The S&P 500 rose Thursday thanks to Nvidia, though investors were on edge after President Donald Trump said Canada and Mexico tariffs would go on as planned and an additional tariff would be placed on China.

The broad market index traded 0.5% higher, while the Nasdaq Composite advanced 0.7%. The Dow Jones Industrial Average traded 68 points higher, or 0.2%.

Trump in a post on Truth Social said the proposed tariffs of 25% on Mexico and Canada will take effect on March 4 because the countries had yet to curb the flow of drugs over the border by enough. The president added that an additional 10% tariff on China would be added on top of the 10% levy already in place.

Nvidia rose 2% after the chip giant exceeded fourth-quarter estimates on the top and bottom lines, easing some concerns that the AI trade was in trouble. The company issued strong guidance, reflecting continued demand driven by the artificial intelligence race.

Snowflake jumped 12% after the cloud-based data storage company reported fourth-quarter earnings of 30 cents a share on revenue of $986.8 million, beating Wall Street estimates for earnings of 18 cents on revenue of $957 million.

Other tech shares also gained on Thursday following Nvidia’s strong results. Broadcom and Tesla climbed around 2.3%. each.

“Although revenue growth has decelerated, Nvidia’s 78% YoY increase remains impressive given its scale, underscoring strong demand for AI infrastructure,” said Ido Caspi, research analyst at Global X. “This robust performance should similarly alleviate investor concerns about potential slowdowns stemming from emerging competitors like DeepSeek.”

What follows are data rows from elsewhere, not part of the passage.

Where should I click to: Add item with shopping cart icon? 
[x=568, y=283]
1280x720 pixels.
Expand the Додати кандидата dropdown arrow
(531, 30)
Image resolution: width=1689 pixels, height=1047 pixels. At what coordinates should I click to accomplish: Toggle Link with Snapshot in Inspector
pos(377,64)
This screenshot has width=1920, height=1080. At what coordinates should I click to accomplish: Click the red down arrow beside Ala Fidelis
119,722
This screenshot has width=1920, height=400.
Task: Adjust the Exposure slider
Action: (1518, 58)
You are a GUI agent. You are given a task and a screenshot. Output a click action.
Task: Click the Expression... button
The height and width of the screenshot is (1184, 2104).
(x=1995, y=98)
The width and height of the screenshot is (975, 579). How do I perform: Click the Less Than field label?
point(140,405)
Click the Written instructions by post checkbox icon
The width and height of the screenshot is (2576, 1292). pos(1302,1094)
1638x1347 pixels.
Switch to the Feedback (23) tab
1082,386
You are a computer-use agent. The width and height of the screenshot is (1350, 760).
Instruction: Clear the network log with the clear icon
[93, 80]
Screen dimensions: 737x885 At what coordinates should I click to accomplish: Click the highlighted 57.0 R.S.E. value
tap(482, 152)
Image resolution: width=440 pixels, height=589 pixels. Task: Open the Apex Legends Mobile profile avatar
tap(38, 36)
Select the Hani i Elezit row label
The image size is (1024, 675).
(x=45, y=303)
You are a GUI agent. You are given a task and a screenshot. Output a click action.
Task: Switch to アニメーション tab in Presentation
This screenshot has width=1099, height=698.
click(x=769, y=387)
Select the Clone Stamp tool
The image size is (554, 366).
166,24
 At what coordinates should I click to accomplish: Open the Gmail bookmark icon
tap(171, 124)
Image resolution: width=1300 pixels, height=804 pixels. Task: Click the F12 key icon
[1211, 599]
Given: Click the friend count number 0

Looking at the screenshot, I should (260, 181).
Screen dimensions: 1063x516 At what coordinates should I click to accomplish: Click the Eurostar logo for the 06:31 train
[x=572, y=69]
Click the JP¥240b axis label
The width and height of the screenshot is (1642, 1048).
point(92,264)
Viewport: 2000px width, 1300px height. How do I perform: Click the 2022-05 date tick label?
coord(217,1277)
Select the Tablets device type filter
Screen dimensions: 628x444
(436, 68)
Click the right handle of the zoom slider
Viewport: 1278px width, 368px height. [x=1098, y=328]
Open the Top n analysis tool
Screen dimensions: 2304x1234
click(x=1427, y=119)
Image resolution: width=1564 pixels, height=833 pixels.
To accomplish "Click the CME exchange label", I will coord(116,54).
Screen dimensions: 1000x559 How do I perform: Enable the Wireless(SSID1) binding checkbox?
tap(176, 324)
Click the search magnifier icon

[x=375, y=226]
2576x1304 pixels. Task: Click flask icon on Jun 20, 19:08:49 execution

Besides Trump’s tariff declaration, a jump in jobless claims also weighed on sentiment by adding to recent concerns of economic softening. Jobless claims for the week ending Feb. 22 came in at 242,000. This was up 22,000 from the previous week’s revised level and higher than the Dow Jones estimate for 225,000, according to a Labor Department report Thursday.

This comes on the back of several other recent economic reports — including a softer-than-expected consumer confidence reading, disappointing retail sales numbers and a weak consumer sentiment reading — which have rattled stocks and raised worries about the health of the U.S. economy.

Traders are now looking ahead to Friday’s personal consumption expenditures price index — the Federal Reserve’s preferred inflation gauge.

The S&P 500 traded barely above the flatline on Wednesday ending its four-day streak of losses. The 30-stock Dow dropped 188 points, or about 0.4%, while the tech-heavy Nasdaq Composite added nearly 0.3%. With just two trading sessions left in February, all three major averages are on pace to finish lower. The broad market index has dropped 1.4%, while the Dow and the Nasdaq have declined more than 2% each.